Our Omaha milkman would, I am certain, understand and approve. But he might still have one or two difficult questions to ask. How, for example, will an Alliance created for the Fulda Gap fare beyond the Hindu Kush? The answer is that NATO will succeed because it has no other option.
If we want to win the fight against terrorism, we have to succeed in Afghanistan. Failure would not just be a disaster for the Afghan people and a blow to the international fight against terrorism. It would also undermine NATO’s credibility. NATO has not failed in its 55-year history, so there is every reason to believe that it will succeed in Afghanistan as well. But it will not be easy.
NATO’s Problems
The changes in NATO’s role were not agreed upon overnight, but the remarkable fact was that they were agreed upon at all. When the international community and practically every other multilateral institution were split over Iraq, NATO was able both to agree and to act.
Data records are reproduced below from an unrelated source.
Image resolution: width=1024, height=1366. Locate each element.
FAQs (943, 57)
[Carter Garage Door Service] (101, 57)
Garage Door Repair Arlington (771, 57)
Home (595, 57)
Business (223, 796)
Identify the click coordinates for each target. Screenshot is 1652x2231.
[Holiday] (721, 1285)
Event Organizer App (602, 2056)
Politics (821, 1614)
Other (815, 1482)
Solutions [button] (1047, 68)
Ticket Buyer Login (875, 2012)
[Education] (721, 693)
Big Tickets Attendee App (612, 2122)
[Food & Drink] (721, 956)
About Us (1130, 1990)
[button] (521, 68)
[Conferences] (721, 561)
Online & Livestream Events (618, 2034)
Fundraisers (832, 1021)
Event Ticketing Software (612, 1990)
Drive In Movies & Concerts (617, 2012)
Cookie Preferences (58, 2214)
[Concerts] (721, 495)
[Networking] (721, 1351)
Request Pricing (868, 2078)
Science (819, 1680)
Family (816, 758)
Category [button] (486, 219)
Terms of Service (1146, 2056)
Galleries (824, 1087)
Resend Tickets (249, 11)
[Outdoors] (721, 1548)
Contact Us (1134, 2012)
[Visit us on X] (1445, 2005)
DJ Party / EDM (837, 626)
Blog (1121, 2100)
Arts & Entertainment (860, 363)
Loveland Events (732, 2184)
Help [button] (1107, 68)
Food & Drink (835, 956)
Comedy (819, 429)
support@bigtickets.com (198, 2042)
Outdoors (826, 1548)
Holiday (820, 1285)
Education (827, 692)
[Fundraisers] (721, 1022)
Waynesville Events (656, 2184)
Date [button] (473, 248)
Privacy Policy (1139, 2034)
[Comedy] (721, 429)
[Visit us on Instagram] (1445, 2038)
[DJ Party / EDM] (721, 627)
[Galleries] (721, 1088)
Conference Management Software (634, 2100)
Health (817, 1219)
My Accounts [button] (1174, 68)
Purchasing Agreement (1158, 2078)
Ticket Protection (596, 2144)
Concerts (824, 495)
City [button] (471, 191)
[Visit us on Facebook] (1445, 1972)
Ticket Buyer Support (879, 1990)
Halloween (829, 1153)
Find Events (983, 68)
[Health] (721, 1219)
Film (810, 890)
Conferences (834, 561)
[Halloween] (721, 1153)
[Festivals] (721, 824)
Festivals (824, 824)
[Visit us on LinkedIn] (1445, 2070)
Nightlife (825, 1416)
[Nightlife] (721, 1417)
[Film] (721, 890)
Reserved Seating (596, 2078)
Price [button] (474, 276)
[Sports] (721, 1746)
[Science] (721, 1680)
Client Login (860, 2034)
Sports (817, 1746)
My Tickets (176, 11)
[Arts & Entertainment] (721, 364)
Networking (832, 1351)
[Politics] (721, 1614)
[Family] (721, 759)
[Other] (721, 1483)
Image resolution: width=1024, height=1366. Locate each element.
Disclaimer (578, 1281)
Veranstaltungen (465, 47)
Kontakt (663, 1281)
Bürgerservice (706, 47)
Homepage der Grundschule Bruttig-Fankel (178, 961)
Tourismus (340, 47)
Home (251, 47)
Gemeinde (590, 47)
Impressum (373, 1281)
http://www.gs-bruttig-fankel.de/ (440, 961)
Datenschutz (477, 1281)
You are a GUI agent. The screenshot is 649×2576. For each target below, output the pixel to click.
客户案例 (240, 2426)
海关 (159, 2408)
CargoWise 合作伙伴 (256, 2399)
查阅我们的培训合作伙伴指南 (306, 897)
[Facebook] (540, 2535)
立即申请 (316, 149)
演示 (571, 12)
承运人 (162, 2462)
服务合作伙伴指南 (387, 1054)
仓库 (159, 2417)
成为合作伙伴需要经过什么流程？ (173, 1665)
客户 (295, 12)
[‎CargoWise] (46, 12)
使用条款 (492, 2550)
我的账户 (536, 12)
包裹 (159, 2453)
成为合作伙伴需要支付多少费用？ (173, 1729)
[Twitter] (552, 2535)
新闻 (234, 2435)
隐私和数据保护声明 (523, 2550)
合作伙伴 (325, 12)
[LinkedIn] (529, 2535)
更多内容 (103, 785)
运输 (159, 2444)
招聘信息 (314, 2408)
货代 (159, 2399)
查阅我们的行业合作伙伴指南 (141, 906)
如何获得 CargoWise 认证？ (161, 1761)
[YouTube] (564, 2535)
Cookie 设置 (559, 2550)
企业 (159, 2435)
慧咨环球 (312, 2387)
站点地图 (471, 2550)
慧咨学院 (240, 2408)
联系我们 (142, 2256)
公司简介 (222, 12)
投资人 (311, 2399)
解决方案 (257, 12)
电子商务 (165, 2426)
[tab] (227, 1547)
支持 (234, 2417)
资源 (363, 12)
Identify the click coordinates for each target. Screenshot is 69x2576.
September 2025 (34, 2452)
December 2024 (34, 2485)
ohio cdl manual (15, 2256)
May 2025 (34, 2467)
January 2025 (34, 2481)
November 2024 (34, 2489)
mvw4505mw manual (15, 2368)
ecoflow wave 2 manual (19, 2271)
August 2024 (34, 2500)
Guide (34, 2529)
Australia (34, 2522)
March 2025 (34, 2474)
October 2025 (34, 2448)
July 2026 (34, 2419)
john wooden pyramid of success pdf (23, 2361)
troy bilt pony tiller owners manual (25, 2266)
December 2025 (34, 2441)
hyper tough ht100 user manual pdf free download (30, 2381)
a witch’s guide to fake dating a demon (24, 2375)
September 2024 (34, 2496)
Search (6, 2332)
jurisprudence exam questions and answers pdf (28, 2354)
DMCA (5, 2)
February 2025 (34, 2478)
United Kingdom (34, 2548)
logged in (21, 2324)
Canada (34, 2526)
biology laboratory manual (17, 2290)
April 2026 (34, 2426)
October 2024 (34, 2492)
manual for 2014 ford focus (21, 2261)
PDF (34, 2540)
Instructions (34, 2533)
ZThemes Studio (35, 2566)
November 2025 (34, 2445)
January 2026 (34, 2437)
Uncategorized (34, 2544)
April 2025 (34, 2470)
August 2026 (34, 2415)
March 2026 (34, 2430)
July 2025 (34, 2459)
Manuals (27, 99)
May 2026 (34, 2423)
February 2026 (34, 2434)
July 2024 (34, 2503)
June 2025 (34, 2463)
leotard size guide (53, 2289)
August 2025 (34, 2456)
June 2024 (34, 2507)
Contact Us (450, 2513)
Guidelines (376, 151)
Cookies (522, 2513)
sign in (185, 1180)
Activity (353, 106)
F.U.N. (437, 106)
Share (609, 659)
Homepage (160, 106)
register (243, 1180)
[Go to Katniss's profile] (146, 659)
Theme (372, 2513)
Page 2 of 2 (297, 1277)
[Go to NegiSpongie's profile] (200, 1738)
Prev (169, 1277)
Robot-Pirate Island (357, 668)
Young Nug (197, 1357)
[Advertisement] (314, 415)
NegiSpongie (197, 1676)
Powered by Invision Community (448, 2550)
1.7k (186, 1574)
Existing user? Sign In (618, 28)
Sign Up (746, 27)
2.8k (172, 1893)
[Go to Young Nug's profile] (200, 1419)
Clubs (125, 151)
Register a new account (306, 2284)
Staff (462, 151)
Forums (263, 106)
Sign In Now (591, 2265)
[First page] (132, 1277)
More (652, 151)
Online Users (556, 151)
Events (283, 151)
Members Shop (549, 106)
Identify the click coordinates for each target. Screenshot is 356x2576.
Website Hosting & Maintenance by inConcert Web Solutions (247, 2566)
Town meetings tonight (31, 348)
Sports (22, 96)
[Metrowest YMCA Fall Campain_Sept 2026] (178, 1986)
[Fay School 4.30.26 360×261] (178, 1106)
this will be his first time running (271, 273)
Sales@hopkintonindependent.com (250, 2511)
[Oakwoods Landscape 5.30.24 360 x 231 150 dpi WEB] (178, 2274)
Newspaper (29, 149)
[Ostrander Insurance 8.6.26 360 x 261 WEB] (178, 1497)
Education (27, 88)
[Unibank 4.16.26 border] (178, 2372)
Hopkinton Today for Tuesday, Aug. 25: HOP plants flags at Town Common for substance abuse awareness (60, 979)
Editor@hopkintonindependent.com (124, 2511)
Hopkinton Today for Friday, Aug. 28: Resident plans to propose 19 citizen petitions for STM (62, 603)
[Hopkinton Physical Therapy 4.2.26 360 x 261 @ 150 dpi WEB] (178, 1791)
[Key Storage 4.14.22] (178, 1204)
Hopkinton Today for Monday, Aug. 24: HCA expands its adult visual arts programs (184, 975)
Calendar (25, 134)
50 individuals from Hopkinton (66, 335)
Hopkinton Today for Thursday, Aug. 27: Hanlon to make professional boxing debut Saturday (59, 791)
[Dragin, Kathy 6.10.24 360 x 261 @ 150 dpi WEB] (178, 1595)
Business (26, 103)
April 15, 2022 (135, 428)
It took 11 difficult days in February 2003 to meet Washington Treaty commitments and reinforce Turkey, but NATO did so when others failed. Moreover, in building agreement, it confounded the critics who said that this crisis would permanently shatter NATO’s cohesion. Only weeks later, the Alliance unanimously took two previously unthinkable decisions. First, to take over the International Security Assistance Force in Kabul; then, to provide support to Poland and Spain in setting up their stabilization division in Iraq.